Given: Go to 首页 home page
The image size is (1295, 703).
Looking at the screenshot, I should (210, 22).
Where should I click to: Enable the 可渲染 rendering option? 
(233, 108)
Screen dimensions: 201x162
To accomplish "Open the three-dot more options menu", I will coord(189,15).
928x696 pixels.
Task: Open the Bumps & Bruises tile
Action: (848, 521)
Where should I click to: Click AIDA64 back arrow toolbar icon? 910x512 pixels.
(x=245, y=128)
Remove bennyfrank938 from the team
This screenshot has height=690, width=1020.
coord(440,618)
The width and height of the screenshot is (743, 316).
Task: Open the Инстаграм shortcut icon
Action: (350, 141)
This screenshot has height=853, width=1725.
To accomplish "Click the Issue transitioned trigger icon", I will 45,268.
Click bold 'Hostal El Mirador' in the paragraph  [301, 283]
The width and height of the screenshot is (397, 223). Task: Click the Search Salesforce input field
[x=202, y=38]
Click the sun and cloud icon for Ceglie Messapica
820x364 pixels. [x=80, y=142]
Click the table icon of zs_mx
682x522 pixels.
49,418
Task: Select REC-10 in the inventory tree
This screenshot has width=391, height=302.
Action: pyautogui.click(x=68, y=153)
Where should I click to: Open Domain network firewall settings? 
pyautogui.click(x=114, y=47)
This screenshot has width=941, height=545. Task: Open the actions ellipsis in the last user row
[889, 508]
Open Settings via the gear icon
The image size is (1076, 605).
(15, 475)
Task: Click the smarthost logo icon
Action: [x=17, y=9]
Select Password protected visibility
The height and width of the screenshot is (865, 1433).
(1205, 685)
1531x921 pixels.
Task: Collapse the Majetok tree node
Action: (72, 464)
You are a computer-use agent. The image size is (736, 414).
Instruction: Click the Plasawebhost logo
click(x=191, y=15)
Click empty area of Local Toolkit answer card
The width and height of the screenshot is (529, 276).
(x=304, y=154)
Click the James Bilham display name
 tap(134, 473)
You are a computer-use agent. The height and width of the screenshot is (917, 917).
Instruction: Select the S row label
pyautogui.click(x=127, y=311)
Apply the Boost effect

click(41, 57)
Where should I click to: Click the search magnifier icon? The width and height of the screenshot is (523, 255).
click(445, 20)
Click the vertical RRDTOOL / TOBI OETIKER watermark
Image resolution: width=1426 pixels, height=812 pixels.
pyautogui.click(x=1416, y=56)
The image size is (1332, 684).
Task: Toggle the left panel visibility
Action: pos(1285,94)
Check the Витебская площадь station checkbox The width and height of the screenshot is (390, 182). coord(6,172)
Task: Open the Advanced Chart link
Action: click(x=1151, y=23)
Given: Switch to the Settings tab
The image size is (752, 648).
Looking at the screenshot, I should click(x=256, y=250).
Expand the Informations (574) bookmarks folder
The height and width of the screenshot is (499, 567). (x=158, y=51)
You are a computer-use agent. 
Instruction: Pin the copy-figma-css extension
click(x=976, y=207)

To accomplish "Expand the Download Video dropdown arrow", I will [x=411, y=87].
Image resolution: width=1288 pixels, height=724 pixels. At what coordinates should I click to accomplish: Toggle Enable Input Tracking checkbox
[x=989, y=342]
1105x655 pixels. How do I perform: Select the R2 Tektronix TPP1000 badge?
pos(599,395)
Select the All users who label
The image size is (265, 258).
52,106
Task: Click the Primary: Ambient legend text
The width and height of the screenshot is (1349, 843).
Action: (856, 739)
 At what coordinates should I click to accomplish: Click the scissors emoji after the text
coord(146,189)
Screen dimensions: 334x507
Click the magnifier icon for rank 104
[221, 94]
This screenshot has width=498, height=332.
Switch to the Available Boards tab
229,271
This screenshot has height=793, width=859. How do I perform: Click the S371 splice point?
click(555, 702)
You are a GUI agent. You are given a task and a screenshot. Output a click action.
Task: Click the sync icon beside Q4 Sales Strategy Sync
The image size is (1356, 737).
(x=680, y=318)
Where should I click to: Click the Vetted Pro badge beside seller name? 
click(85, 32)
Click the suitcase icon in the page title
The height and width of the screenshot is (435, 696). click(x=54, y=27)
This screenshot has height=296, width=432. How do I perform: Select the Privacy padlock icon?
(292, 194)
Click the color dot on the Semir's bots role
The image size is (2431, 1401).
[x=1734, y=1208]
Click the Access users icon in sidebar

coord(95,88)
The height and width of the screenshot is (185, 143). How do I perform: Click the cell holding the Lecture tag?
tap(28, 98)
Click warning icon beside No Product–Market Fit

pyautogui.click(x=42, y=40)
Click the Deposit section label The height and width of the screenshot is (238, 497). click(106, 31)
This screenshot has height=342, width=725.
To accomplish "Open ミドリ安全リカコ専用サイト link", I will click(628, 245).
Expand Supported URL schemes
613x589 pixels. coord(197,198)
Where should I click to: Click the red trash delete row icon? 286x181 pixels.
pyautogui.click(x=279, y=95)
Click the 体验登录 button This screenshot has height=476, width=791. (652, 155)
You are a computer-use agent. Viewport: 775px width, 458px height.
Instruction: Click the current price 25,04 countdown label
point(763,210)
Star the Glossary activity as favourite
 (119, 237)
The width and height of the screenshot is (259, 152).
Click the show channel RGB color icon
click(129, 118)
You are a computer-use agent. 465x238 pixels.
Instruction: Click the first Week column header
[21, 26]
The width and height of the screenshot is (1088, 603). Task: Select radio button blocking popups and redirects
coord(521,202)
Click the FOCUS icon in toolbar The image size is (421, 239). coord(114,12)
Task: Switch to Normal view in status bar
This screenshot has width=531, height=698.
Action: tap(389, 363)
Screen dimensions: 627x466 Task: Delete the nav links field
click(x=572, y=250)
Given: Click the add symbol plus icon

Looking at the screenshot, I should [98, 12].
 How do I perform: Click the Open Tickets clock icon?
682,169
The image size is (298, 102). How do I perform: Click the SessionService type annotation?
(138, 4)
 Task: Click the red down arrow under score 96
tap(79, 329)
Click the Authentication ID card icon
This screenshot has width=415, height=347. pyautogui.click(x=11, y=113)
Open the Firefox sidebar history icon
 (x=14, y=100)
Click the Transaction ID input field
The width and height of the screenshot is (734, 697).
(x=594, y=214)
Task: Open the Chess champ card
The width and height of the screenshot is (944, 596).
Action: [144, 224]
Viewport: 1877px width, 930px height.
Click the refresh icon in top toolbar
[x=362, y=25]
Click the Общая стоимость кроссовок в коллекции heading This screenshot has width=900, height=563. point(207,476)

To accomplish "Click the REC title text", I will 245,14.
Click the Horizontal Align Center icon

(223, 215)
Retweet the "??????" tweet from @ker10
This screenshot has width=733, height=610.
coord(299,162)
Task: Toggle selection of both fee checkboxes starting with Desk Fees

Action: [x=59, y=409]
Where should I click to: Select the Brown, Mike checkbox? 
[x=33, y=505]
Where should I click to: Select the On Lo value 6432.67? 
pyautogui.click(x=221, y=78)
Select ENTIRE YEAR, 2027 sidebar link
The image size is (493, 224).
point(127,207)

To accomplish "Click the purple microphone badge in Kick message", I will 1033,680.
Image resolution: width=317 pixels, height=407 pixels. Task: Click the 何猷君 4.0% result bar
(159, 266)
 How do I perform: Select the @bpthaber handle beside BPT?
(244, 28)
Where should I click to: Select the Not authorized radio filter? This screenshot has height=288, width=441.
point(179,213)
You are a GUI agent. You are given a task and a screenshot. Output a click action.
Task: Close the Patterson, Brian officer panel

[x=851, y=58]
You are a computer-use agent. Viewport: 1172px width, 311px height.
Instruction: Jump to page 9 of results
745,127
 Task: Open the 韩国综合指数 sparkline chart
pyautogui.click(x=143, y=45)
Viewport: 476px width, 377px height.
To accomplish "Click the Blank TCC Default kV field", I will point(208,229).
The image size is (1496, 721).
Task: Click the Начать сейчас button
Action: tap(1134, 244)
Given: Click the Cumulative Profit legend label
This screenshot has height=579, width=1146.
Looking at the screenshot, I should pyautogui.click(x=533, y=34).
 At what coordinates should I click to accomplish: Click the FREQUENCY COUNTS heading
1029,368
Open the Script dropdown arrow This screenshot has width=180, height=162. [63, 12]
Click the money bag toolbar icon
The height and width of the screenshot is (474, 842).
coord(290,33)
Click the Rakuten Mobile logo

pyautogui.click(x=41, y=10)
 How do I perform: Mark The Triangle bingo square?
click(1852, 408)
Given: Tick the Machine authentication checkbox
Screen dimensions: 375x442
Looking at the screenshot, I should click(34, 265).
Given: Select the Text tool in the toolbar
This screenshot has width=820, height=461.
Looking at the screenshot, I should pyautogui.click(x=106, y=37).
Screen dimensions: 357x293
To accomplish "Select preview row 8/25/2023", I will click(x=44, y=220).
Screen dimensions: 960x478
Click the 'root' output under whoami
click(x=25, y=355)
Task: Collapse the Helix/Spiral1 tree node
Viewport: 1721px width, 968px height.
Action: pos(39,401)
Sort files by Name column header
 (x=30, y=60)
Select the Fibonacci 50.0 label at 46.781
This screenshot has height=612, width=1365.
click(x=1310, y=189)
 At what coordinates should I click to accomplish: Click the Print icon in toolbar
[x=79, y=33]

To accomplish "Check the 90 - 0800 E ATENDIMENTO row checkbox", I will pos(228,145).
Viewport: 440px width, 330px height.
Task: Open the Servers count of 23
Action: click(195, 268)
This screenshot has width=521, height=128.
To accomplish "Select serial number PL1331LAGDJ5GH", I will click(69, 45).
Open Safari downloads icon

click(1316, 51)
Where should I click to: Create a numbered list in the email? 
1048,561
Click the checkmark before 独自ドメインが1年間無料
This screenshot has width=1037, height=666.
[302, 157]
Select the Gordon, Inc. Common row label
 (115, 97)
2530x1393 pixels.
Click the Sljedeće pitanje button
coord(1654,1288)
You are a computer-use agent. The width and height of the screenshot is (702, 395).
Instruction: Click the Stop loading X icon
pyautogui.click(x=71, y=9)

**WORK TO BE COMPLETED**
Rewrite the rows from the line containing "This screenshot has height=853, width=1725." through the line containing "Action: (72, 464)" as a JSON list of strings, one string per line, leaving out blank lines.

**EXPECTED ANSWER**
[
  "This screenshot has height=853, width=1725.",
  "To accomplish \"Click the Issue transitioned trigger icon\", I will 45,268.",
  "Click bold 'Hostal El Mirador' in the paragraph  [301, 283]",
  "The width and height of the screenshot is (397, 223). Task: Click the Search Salesforce input field",
  "[x=202, y=38]",
  "Click the sun and cloud icon for Ceglie Messapica",
  "820x364 pixels. [x=80, y=142]",
  "Click the table icon of zs_mx",
  "682x522 pixels.",
  "49,418",
  "Task: Select REC-10 in the inventory tree",
  "This screenshot has width=391, height=302.",
  "Action: pyautogui.click(x=68, y=153)",
  "Where should I click to: Open Domain network firewall settings? ",
  "pyautogui.click(x=114, y=47)",
  "This screenshot has width=941, height=545. Task: Open the actions ellipsis in the last user row",
  "[889, 508]",
  "Open Settings via the gear icon",
  "The image size is (1076, 605).",
  "(15, 475)",
  "Task: Click the smarthost logo icon",
  "Action: [x=17, y=9]",
  "Select Password protected visibility",
  "The height and width of the screenshot is (865, 1433).",
  "(1205, 685)",
  "1531x921 pixels.",
  "Task: Collapse the Majetok tree node",
  "Action: (72, 464)"
]